The contribution of commercial management to any business, is to be found in the generation of profitable revenue. Without that profitable revenue there can be no sustainable business. Thus the contribution of commercial management must ultimately be measured by the amount of profitable revenue generated. That is not to say that brand awareness, market penetration, customer retention and many other aspects of the business development process are not important, but ultimately, the purpose of all the elements of business development is to generate a continuous profitable revenue stream for the business. Thus the amount of profitable revenue generated together with the efficiency of the use of assets and investment, must be the primary measures of commercial management performance.
Much of what has been written on the subject of measuring commercial management performance tends to have concentrated on particular areas, principally customer relationship management data (CRM), the return on investment in advertising, brand awareness and market penetration. For the brand manager, the advertising manager and those involved in CRM data management, performance measurements in their respective areas of responsibility are all important.
The purpose of measurement in commercial management, as in any other facet of business, is to establish the level of results derived from the execution of business development plans. Metrics, measurements and bench marks act as indicators of performance and as a guide to necessary future action, but confusion often arises over understanding the differences between these terms.
Metrics are the standards for measurement, providing target values that a company must achieve to reach a certain level of success. Measurements are the raw outcome of a quantification process, such as a company’s numbers, ratios and percentages, while Benchmarks are the very best measurements to which to aspire, the standard by which all others are measured. Unfortunately, many people misuse the word “metrics”, when in fact they mean measurements or management ratios, which creates confusion and uncertainty.
Marketers often complain that business development measurements are not actually very informative. If that is so, then the wrong things have been measured. Choosing the right things to measure is dependent on what needs to be known in order to make informed decisions. Collecting volumes of business development measurements achieves nothing, if the information does not directly assist in informed decision making.
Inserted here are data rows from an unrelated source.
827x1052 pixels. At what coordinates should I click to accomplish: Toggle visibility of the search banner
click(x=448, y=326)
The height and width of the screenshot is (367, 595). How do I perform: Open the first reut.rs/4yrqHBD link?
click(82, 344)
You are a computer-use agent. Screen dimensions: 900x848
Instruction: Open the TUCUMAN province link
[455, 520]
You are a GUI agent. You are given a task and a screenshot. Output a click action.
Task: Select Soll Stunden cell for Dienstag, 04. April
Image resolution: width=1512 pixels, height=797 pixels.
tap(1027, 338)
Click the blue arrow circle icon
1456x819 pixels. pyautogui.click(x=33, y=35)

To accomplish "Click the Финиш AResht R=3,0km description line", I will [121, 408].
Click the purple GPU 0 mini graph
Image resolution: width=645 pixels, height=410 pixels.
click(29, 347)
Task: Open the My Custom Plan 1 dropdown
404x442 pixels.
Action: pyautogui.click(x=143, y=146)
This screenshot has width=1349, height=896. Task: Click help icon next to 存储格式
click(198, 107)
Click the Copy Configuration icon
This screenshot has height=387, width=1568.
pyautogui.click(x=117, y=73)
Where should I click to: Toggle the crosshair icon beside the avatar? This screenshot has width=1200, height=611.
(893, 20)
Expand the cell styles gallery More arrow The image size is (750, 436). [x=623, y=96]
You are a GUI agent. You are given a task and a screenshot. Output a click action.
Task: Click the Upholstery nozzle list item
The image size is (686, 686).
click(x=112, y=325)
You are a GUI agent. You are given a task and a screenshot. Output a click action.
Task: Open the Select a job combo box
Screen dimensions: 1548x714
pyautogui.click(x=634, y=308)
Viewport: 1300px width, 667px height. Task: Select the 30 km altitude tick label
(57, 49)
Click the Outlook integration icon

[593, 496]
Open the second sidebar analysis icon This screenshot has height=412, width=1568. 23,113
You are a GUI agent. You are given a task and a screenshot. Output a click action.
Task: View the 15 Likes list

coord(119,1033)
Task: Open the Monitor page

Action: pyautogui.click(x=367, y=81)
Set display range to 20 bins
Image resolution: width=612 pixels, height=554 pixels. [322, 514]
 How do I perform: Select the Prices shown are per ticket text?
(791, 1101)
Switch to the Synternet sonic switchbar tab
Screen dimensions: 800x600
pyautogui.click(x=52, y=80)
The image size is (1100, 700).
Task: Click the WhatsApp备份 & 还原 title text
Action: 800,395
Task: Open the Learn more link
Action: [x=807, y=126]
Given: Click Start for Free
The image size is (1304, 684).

Marketers are getting better at measuring the performance of specific customer related activities. However, except for specialist response advertising, most advertising campaigns cannot be linked directly to specific sales. Brand awareness, market share and other measures all have a certain importance, but all the separate activities that are involved in producing income from customer satisfaction are interdependent, collectively contributing to the overall contribution of commercial management, so that business development performance must be measured as a whole.
The purpose of any commercial business is to make profits for the benefit of its shareholders and employees, by satisfying customers. The commercial manager is responsible for producing sustainable profitable income for the business, and to have responsibility for all those activities involved in its production by satisfying customer demand. It does not matter how good the business development strategy, the promotional support, the advertising campaign, the market research, the customer relationship management programme or anything else is, if the business’s sales organization cannot close the sales, then the revenue cannot be realized. The objective of the commercial manager is to maximize profitable revenue while minimizing costs and the use of assets. To achieve this, he or she must understand all the activities involved in getting and maintaining business by asking questions, avoiding assumptions, and seeking quantifiable proof of achievement through performance measurement.
Effective management is necessary to convert business development plans into actions and to achieve results. The continuous monitoring of those results provides indicators that, highlight success, failure, as well as identifying problems. For the commercial manager, performance measurement is an essential tool of management by which the contribution of every customer related activity is measured. But such measurements are only indicators of performance. Converting business development plans into successful actions requires the commercial manager to inspire, motivate and direct those staff responsible for carrying out the separate tasks in order to reach their initial objectives and encourage further achievement. It is only the effective leadership and management of all those activities that collectively satisfy customer requirements profitably that will determine the level of overall commercial success.